*** Text ***
Harley Quinn and Poison Ivy #1
Written by Jody Houser
Lines by Adriana Melo
Inks by Mark Morales
Colors by Hi-Fi
Letters by Gabriela Downie
Review by KrisK
After crossing over with Archie Comics and appearing for short runs in Batman and Heroes in Crisis, the best new couple in DC finally get their own mini series. In case you need a refresher, Poison Ivy, aka Pamela Isley, rules over plants after an accident. She generally works as an eco-terrorist and often, its the means that make her a villain, not the ends. Harley Quinn, aka Dr. Harleen Quinzel, worked as a psychiatrist for Gotham’s worst criminals before falling for the Joker. The relationship was toxic, though, and Harley eventually dumped the Joker. She exists now between the categories of anti-hero and villain, depending the comic. Just don’t try to figure out how she is simultaneously free in her comic and incarcerated in Suicide Squad.
If you skipped Heroes in Crisis, died for a few issues. Harley fought the better part of the Justice League and escaped them in order to help find her murderer. Then Poison Ivy came back. She grew from a flower, though she consists purely of plants now. She shed her humanity, at least biologically. Now, to quote this issue, she is “naked and inside out and green…” in appearance.
*** End of Text ***
*** Recorded data ***
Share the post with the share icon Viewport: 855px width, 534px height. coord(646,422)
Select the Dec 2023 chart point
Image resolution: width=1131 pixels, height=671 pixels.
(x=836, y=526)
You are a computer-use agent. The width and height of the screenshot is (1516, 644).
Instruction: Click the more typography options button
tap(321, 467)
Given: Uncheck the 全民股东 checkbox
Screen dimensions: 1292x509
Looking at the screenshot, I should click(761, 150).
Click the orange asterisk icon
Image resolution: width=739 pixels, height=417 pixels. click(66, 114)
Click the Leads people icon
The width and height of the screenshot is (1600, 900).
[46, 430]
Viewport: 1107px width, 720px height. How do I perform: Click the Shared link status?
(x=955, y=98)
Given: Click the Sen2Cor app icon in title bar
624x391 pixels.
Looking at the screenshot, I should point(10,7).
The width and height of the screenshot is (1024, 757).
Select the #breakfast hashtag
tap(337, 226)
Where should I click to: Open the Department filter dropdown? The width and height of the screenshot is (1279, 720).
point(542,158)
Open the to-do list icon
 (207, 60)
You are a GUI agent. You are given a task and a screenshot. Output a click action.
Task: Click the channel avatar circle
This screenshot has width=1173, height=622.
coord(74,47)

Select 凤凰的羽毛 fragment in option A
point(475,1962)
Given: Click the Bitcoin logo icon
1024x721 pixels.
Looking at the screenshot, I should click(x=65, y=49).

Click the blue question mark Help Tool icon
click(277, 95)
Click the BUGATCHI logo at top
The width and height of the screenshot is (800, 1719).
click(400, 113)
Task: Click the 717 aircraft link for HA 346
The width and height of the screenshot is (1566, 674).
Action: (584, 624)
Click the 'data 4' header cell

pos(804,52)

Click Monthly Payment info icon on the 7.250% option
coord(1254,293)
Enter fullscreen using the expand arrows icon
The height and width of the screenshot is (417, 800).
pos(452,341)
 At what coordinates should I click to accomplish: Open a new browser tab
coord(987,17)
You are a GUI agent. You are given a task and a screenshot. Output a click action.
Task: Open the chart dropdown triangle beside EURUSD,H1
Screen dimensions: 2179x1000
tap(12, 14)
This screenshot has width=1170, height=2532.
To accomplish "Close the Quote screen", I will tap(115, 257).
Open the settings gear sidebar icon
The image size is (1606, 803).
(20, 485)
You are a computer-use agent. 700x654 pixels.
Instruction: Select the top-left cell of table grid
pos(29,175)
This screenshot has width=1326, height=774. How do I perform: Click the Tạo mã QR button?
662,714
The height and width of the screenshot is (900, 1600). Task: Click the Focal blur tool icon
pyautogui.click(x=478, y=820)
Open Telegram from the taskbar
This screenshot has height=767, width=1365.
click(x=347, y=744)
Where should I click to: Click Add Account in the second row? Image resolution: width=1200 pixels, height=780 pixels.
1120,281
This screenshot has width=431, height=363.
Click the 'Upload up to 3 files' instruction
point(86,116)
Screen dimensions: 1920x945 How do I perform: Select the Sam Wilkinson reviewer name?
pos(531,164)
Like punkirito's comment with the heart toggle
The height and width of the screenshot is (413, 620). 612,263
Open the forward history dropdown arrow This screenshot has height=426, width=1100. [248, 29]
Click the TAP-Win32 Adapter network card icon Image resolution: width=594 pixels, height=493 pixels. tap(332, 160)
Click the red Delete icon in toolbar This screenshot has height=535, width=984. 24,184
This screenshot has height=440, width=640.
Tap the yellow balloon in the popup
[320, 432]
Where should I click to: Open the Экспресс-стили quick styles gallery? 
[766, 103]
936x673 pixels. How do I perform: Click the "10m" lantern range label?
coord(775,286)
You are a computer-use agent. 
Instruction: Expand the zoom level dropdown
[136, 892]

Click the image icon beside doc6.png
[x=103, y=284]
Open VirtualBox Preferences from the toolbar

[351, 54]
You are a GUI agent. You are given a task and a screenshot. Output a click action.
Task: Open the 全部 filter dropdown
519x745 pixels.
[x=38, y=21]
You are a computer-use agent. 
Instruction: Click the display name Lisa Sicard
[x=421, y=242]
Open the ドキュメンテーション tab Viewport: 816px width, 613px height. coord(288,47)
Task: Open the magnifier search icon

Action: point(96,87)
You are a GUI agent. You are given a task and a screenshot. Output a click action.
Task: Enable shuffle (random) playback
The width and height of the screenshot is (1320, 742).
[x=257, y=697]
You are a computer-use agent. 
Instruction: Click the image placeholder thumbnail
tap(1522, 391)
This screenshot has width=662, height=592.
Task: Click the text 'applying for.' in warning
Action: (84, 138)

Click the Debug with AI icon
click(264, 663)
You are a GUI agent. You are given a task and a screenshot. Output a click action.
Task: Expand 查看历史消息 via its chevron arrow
*** End of Recorded data ***
Instructions:
1. Decide whether each statement agrees with the review of Harley Quinn and Poison Ivy #1. Answer yes or no, and quote the deciding words of the review. (a) Harley Quinn worked as a psychiatrist before she fell for the Joker. (b) The Joker was the one who ended his relationship with Harley. (c) Poison Ivy came back with her human body intact.
2. Summarize the review of Harley Quinn and Poison Ivy #1 in two sentences.
3. Carry on the review of Harley Quinn and Poison Ivy #1 from the point where it stops.

Per-task answers:
1.
(a) Yes: "worked as a psychiatrist for Gotham’s worst criminals before falling for the Joker"
(b) No: "Harley eventually dumped the Joker."
(c) No: "She shed her humanity, at least biologically."

2. After appearing in a crossover with Archie Comics and in short runs in Batman and Heroes in Crisis, Harley Quinn and Poison Ivy now have their own mini series. The review recalls that Ivy rules over plants and often works as an eco-terrorist, that Harley was a psychiatrist who fell for the Joker and later dumped him, and that Ivy has returned, grown from a flower and made purely of plants.

3.
The captivating couple live in the suburbs now, laying low until Poison Ivy improves her control of her new form. Unfortunately, Ivy lasts only a couple of hours before becoming a pile of, well, ivy. Lex Luthor, during his gift giving for Year of the Villain, gave Harley a special gift for Ivy. Against her better judgment, Harley gives the gift to Ivy. Things go wrong from there.
After years of serving as just the ex-girlfriend of the Joker, its always a pleasure to see Harley Quinn have story lines outside of him. The blossoming romance with Poison Ivy changes the character for the better, as we see the two of them in a healthy, supportive relationship. They understand each other compeletely, and they bring out the best in each other without asking the other to change. They just love and believe in each other.
Jody Houser’s writing captures the characters perfectly. They live on the paper as real people, and not just characterizations we have seen for decades. I loved how the story focused more on Poison Ivy’s realm then Harley Quinn’s past, giving her room to grow and mature. Besides, as one of the more nuanced Batman villains, Poison Ivy never gets enough spotlight. She always follows her code, even if its not the most kind toward human men. Seeing the two question their place in a world going crazy feels intimate and natural.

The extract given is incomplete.